The Story
Why it exists.
The beginning
Nougat's Fig and Pink Cedar centers on two ingredients that share equal weight in the composition. The name tells you exactly what to expect: fig and pink cedar as co-protagonists, neither subordinate to the other. The fragrance opens with a citrus accord that feels bright and immediate, alive on first spray. From there, the heart moves toward fig's characteristic warmth, creating a bridge between the initial freshness and what follows. The base belongs to pink cedar, which settles dry and close to the skin, holding its ground without overwhelming. The result is not a typical floral. There's a deliberate tension here, the push and pull between the opening's brightness and the drydown's staying power, between what you smell immediately and what lingers behind on your skin.

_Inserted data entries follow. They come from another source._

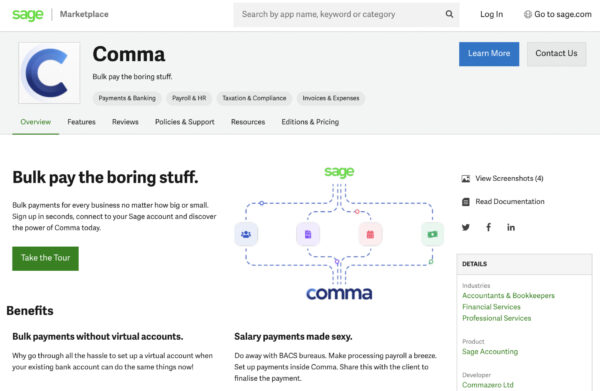The width and height of the screenshot is (600, 391).
Task: Click the Learn More button
Action: (x=489, y=54)
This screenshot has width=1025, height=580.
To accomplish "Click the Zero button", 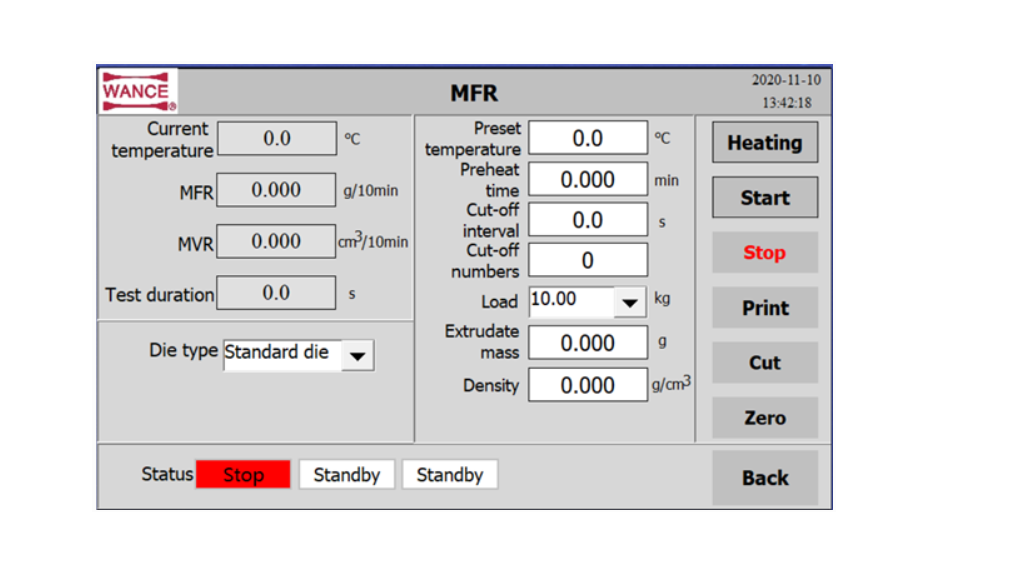I will pyautogui.click(x=765, y=418).
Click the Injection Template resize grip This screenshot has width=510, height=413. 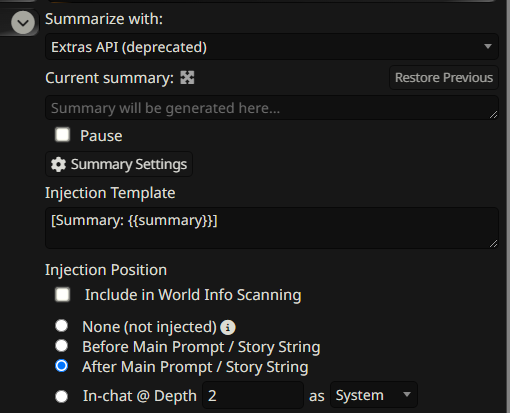[494, 244]
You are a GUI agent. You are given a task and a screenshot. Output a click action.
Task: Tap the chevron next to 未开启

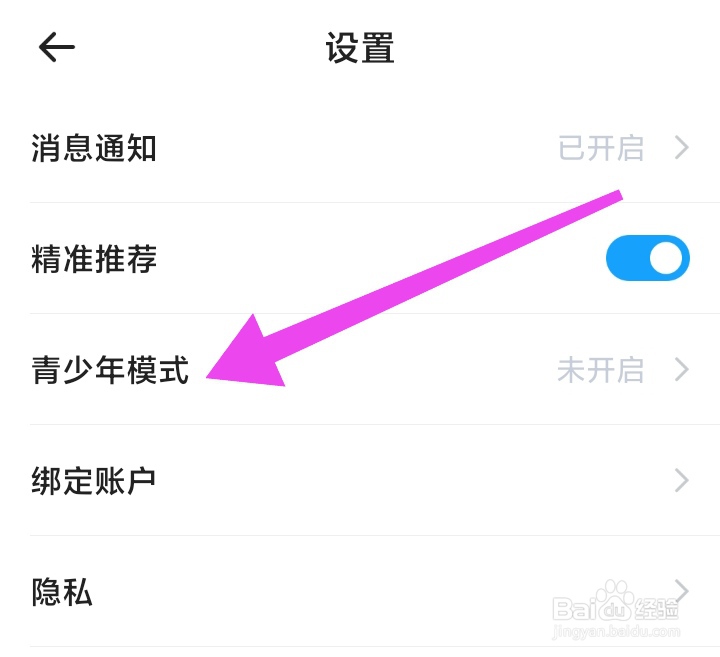(x=682, y=370)

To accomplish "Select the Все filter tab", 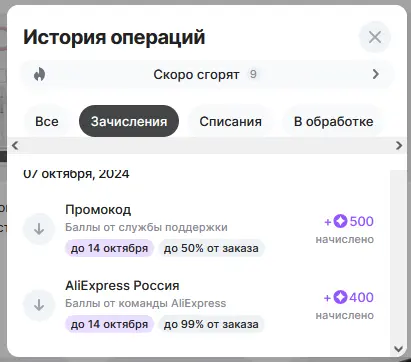I will click(x=47, y=121).
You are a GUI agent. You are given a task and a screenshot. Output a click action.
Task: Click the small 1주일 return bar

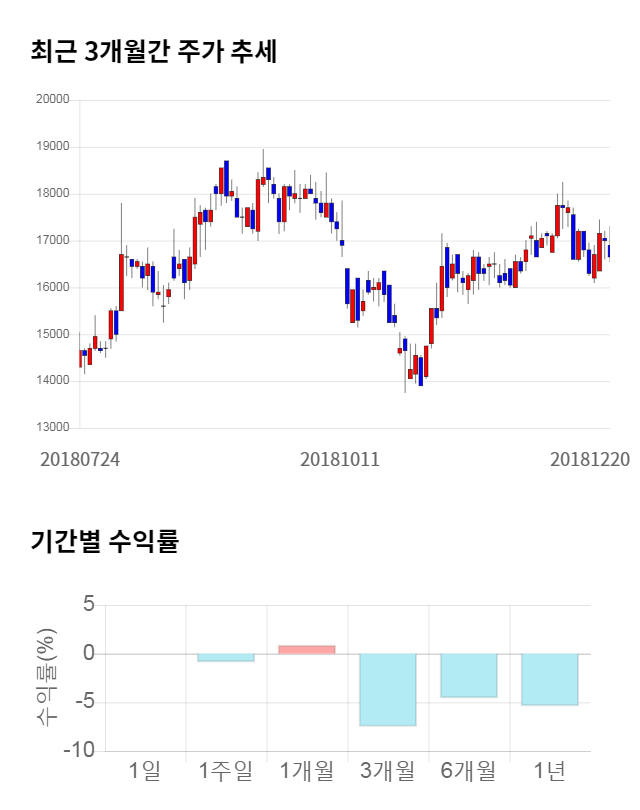(x=226, y=657)
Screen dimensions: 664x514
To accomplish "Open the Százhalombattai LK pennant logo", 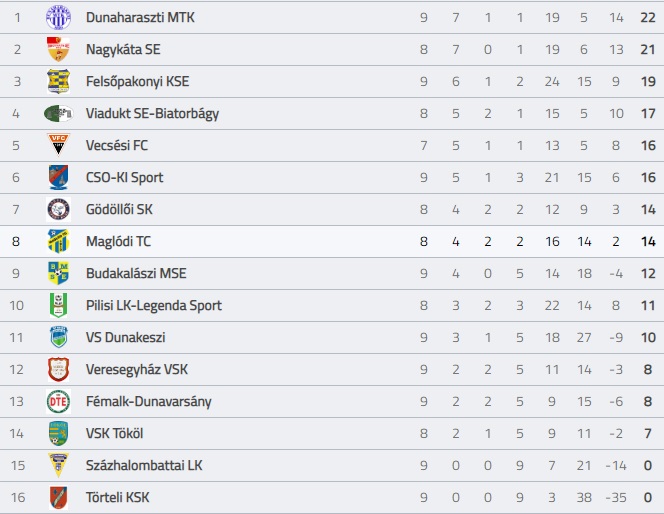I will tap(58, 465).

The structure rewards patience. The fig doesn't arrive immediately; it emerges as the florals settle, wrapping around cedar in the base where it matters most. Nerium oleander brings a green quality to the heart that keeps the composition honest. Amaryllis adds depth without heaviness. The idea is that a fragrance should smell different at hour two than at hour zero, not better, just evolved. Bergamot and orange blossom set the stage, jasmine carries the middle, and fig-cedar takes the finale.
The evolution
The opening announces itself clearly: bergamot's citrus bite softened by orange blossom's sweetness. Thirty minutes in, the florals arrive, jasmine first, then the cooler green of nerium oleander arriving like a correction. The warmth sits there for a while, present but not insistent. Then the fig arrives. Not the leafy top-note fig, but the milkier, rounder kind that bridges heart and base. Cedar follows, dry and close, the two notes interweaving rather than layering. By the final hours, it becomes intimate. The kind of projection that someone standing beside you might notice before you do. What lingers is cedar, warm, and the ghost of fig, sweet without trying.
Cultural impact
Fig and Pink Cedar occupies a particular niche within woody-fruity fragrances from that era. The notes, bergamot, orange blossom, jasmine, nerium oleander, fig, cedar, place it in recognizable territory. Its character leans quiet, with a projection that stays close to the skin rather than announcing itself across a room. The drydown maintains that intimate quality, settling into something subtle and lasting. The fragrance hasn't disappeared, which suggests a staying power that many contemporaries lacked. It's the kind of scent you return to rather than one that demands constant attention.